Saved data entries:
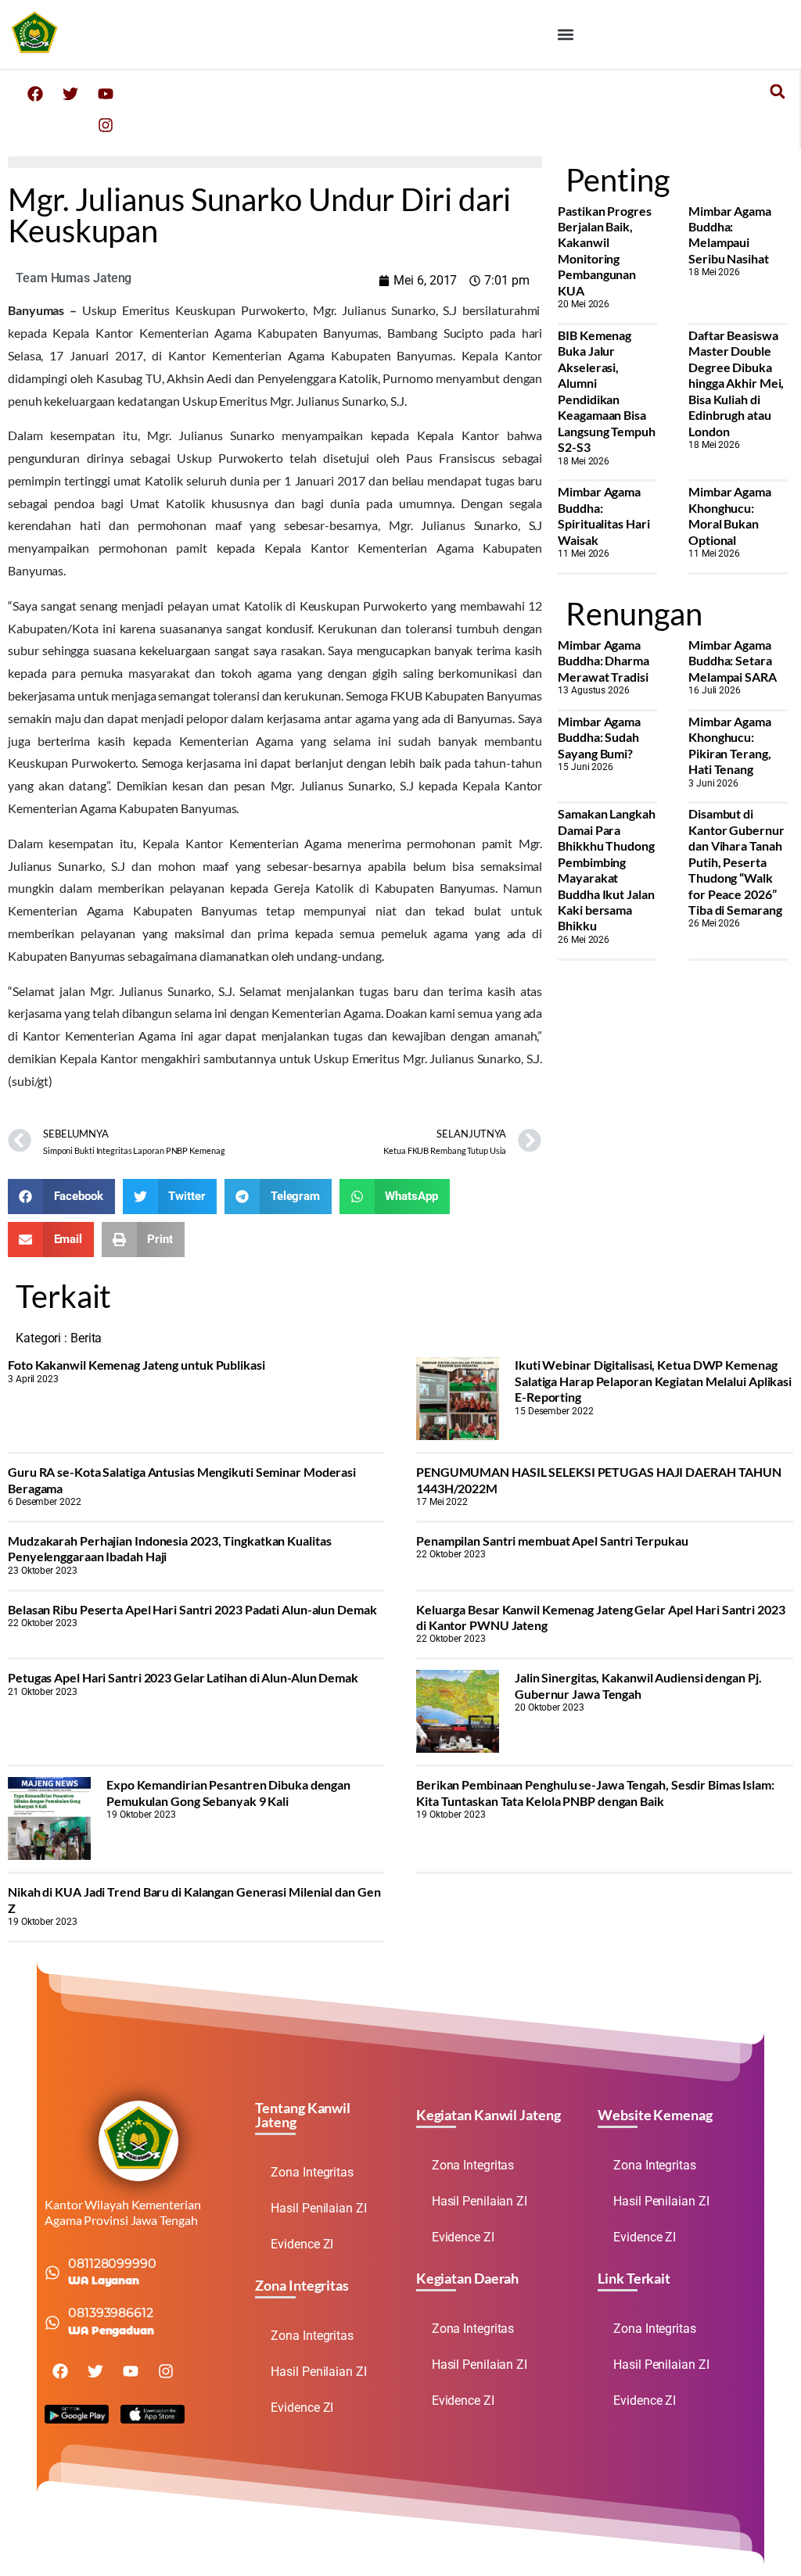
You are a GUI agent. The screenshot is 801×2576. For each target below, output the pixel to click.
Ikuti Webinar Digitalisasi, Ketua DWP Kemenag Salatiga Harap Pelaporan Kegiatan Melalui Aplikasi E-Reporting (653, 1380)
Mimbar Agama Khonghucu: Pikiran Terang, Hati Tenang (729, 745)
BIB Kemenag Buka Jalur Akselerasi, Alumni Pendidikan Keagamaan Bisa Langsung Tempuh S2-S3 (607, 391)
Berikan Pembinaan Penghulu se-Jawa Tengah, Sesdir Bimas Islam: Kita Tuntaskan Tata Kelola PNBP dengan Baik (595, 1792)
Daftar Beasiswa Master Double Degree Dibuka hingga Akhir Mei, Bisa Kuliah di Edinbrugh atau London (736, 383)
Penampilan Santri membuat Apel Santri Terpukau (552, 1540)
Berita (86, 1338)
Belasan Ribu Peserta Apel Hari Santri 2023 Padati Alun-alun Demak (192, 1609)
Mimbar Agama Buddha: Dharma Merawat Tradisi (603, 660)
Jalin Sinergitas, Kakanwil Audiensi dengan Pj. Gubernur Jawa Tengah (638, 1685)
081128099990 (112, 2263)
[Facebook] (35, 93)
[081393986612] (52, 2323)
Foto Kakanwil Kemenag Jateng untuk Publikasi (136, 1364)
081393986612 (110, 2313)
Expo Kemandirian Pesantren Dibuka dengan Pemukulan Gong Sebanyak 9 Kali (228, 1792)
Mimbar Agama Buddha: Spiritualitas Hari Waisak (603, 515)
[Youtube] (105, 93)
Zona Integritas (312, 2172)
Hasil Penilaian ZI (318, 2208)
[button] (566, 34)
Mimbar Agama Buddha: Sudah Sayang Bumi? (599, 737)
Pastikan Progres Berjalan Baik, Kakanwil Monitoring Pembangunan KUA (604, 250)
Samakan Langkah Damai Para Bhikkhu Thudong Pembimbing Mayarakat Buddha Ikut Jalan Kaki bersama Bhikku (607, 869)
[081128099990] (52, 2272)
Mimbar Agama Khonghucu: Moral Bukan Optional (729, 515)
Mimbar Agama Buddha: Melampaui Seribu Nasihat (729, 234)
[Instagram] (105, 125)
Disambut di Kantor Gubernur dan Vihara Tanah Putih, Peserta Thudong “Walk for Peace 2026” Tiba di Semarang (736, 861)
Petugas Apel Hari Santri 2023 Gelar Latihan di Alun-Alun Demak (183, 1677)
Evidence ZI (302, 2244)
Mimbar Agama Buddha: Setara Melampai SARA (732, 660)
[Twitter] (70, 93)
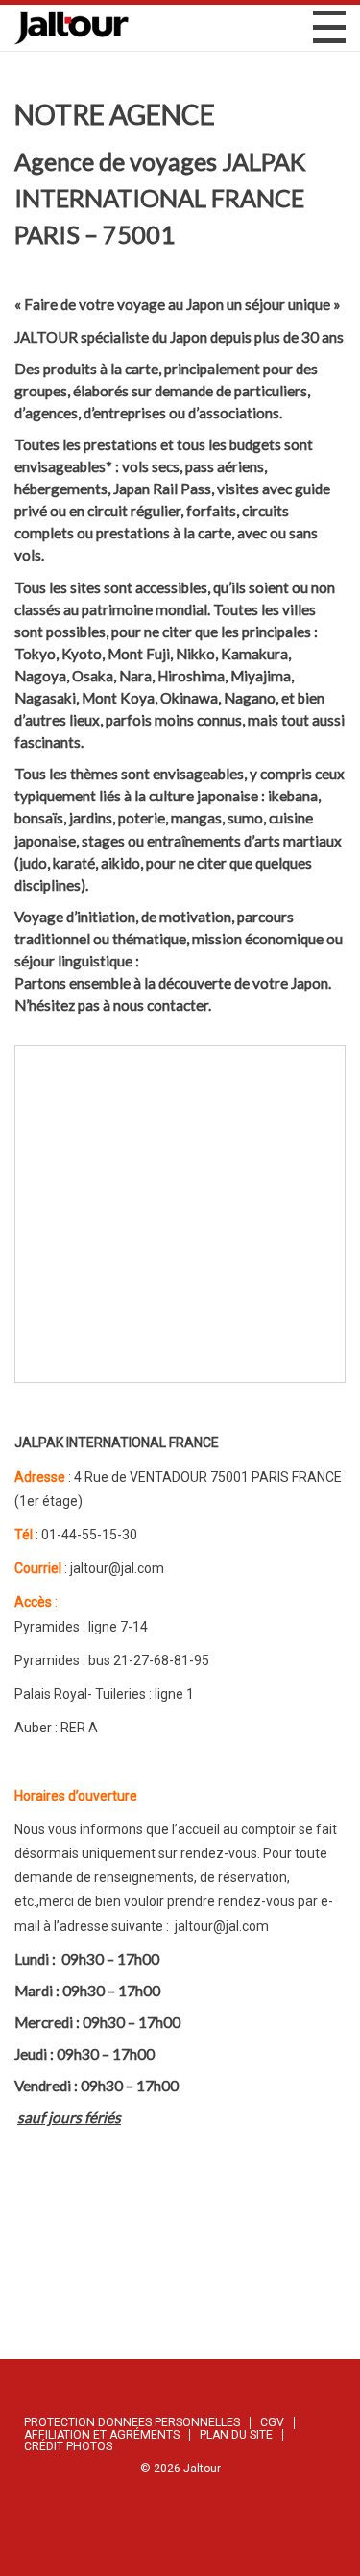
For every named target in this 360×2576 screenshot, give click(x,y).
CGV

Your instructions:
Once the line holding "Daftar Beasiswa Master" is found, set it down along with every line after it through the end of the entries, exactly, leaving the pictures out.

Problem solution:
Daftar Beasiswa Master Double Degree Dibuka hingga Akhir Mei, Bisa Kuliah di Edinbrugh atau London (736, 383)
Penampilan Santri membuat Apel Santri Terpukau (552, 1540)
Berita (86, 1338)
Belasan Ribu Peserta Apel Hari Santri 2023 Padati Alun-alun Demak (192, 1609)
Mimbar Agama Buddha: Dharma Merawat Tradisi (603, 660)
Jalin Sinergitas, Kakanwil Audiensi dengan Pj. Gubernur Jawa Tengah (638, 1685)
081128099990 (112, 2263)
[Facebook] (35, 93)
[081393986612] (52, 2323)
Foto Kakanwil Kemenag Jateng untuk Publikasi (136, 1364)
081393986612 (110, 2313)
Expo Kemandirian Pesantren Dibuka dengan Pemukulan Gong Sebanyak 9 Kali (228, 1792)
Mimbar Agama Buddha: Spiritualitas Hari Waisak (603, 515)
[Youtube] (105, 93)
Zona Integritas (312, 2172)
Hasil Penilaian ZI (318, 2208)
[button] (566, 34)
Mimbar Agama Buddha: Sudah Sayang Bumi? (599, 737)
Pastikan Progres Berjalan Baik, Kakanwil Monitoring Pembangunan KUA (604, 250)
Samakan Langkah Damai Para Bhikkhu Thudong Pembimbing Mayarakat Buddha Ikut Jalan Kaki bersama Bhikku (607, 869)
[081128099990] (52, 2272)
Mimbar Agama Khonghucu: Moral Bukan Optional (729, 515)
Mimbar Agama Buddha: Melampaui Seribu Nasihat (729, 234)
[Instagram] (105, 125)
Disambut di Kantor Gubernur dan Vihara Tanah Putih, Peserta Thudong “Walk for Peace 2026” Tiba di Semarang (736, 861)
Petugas Apel Hari Santri 2023 Gelar Latihan di Alun-Alun Demak (183, 1677)
Evidence ZI (302, 2244)
Mimbar Agama Buddha: Setara Melampai SARA (732, 660)
[Twitter] (70, 93)
For every named target in this 360×2576 screenshot, give click(x,y).
CGV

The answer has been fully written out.